# Wohnungssuchende



## ITA

Was ist   wohnungssuchenden?
Bitte,ich brauche das wort in spanish  .Danke


----------



## alc112

que te parece
Habitación - búsqueda - final
O
Buscar una habitación?

en relaidad, no tenog idea, solamente sugiero


----------



## ITA

alc112 said:
			
		

> que te parece
> Habitación - búsqueda - final
> O
> Buscar una habitación?
> 
> en relaidad, no tenog idea, solamente sugiero



Si posiblemente que  sea búsqueda de vivienda ya que el principio de la palabra es :wohnun. buena tu pista gracias


----------



## Josette

Hola ITA,

 'Wohnungssuchende' = 'personas que buscan un piso/departamento'

Saludos,

Josette


----------



## ITA

Josette said:
			
		

> Hola ITA,
> 
> 'Wohnungssuchende' = 'personas que buscan un piso/departamento'
> 
> Saludos,
> 
> Josette


gracias,Josecito


----------



## alc112

Mi profesora me dijo que son los anuncios que salen en los diarios pidiendo por viviendas o sea "se busca vivienda"


----------



## ITA

alc112 said:
			
		

> Mi profesora me dijo que son los anuncios que salen en los diarios pidiendo por viviendas o sea "se busca vivienda"
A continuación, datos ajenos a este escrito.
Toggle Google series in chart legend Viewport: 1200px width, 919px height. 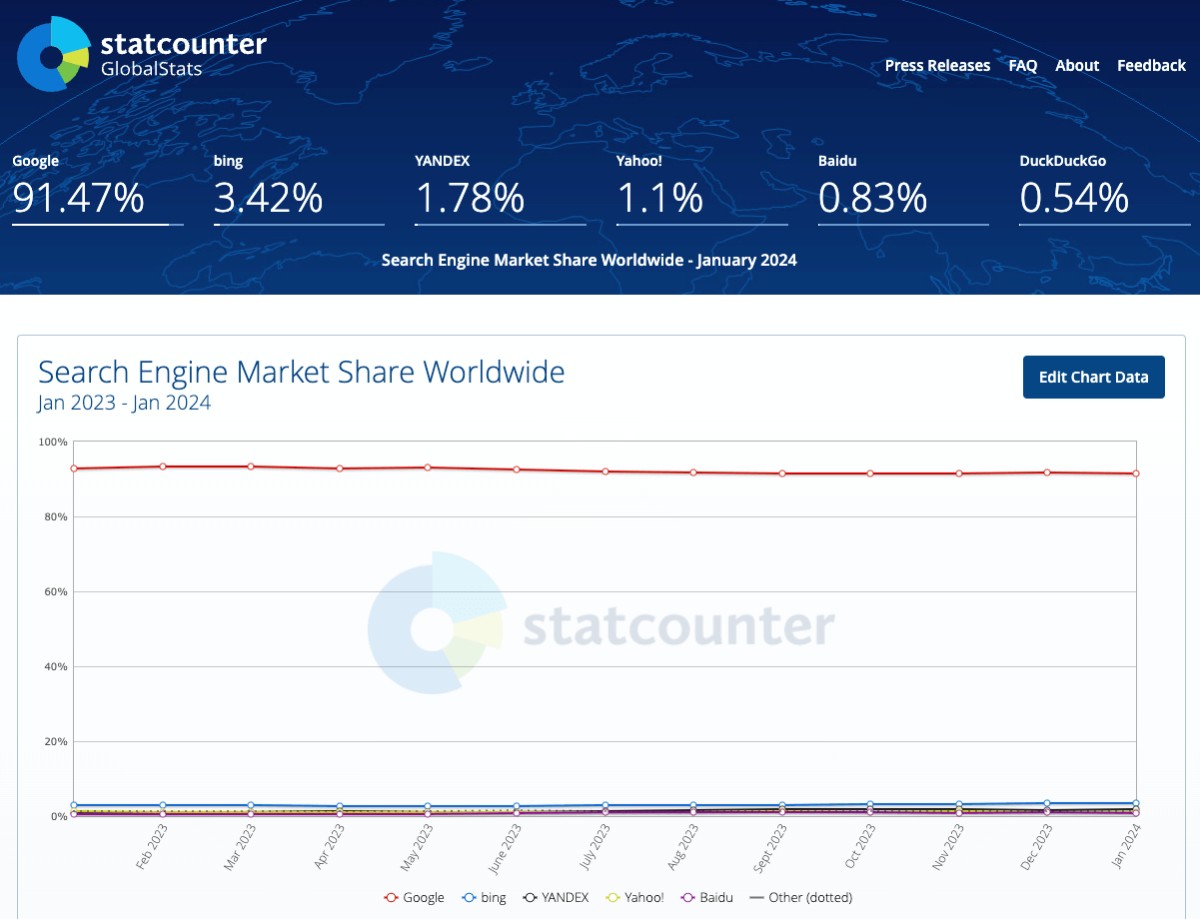tap(414, 897)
exacto de eso se trata el texto,


----------



## alc112

Estas usando el libro de Grund Stuffe o algo así?


----------



## ITA

alc112 said:
			
		

> Estas usando el libro de Grund Stuffe o algo así?


estamos usando TANGRAM 2 .


----------



## Whodunit

ITA said:
			
		

> Was ist   wohnungssuchenden?
> Bitte,ich brauche das wort in spanish  .Danke



Danos más contexto, por favor.


----------



## alc112

whodunit said:
			
		

> Danos más contexto, por favor.


 
Hi Who!!!
She told us that the second post i did about the meaning was what dhe wanted.
She saw that word in her german book. May it wss about the newspaper and she sawis in the section you sell, buy or offer something. In spanish is called "clasificados".
the meaning of Whonungsuchenenden is "se busca vivienda"


----------